Nuisance Flashcards
What are the 4 main elements to prove for nuisance?
-Who can sue and be sued
-Indirect interference
-Factors of unreasonableness
-Defences and remedies
What are the 3 different types of nuisance?
-Private
-Public (don’t need to know for exams)
-Statutory (don’t need to know for exams)
What is the definition of private nuisance?
-An unlawful indirect interferences with a person’s use or enjoyment of land coming from the neighbouring land
*must be indirect not direct as that would be trespass to land
*doesnt normally cover one offs
What were the 3 elements established by Lord Lloyd in Hunter v Canary Wharf
- Encroachment
- Physical injury to land
- Interference with enjoyment of land (ordinary existence)
Competing interests/what is a nuisance classed as?
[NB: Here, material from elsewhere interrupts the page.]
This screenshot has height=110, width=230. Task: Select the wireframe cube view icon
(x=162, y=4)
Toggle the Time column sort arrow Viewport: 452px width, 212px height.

-Not all disputes can end up in court
-people want to do what they like on their land, but problems if affects neighbours ability to enjoy theirs
-need to balance interests
-interference which is reasonable is likely to be considered unlawful
Parties to an action - claimant
-Claimants need a proprietary (legal) interest in the land to make a claim
-eg owner of land but also occupier who has lease or tenancy.
-not a licensee who is permitted to use the land
-members of family can’t bring claim
Case for members of family can’t bring a claim
-Malone v Laskey
-Injured when vibrations from engine on property caused bracket to come loose and cistern to fall on toilet
-not successful as didn’t have prop interest, husband was licensee
In what case was this confirmed?
-Hunter v Canary Wharf
-C’s lived in London when Canary Wharf was built, building affected TV reception. Loss of this kind of recreational facility not sufficient for nuisance as other forms of reception like satellite and cable
-confirmed that only those with interest can bring action
Case where tv signal was further discussed?
-Bridlington Relay co
-TV signal purely recreational but may become important part of ordinary enjoyment
-decided to stick that it was purely recreational
Parties to an action - dft
Person/org who is causing or allowing the nuisance on the land owned or occupied by them
-eg land owner, occupier, person creating the nuisance
Case for dfts
-Southport Corporation v essay petroleum co ltd
-D’s oil tanker stuck in estuary due to weather and heavy load. Discharged 400 tonnes of oil to free it, oil drifted onto C’s land and marine lane which had to close until clear. Claimed in negligence and nuisance
-liable in both
Case for even tho the occupier has not created the nuisance he still might be liable in law for authorising it
-Tetley v Chitty
-Council allowed go-kart club to use their land for a track. Nearby residents brought claim.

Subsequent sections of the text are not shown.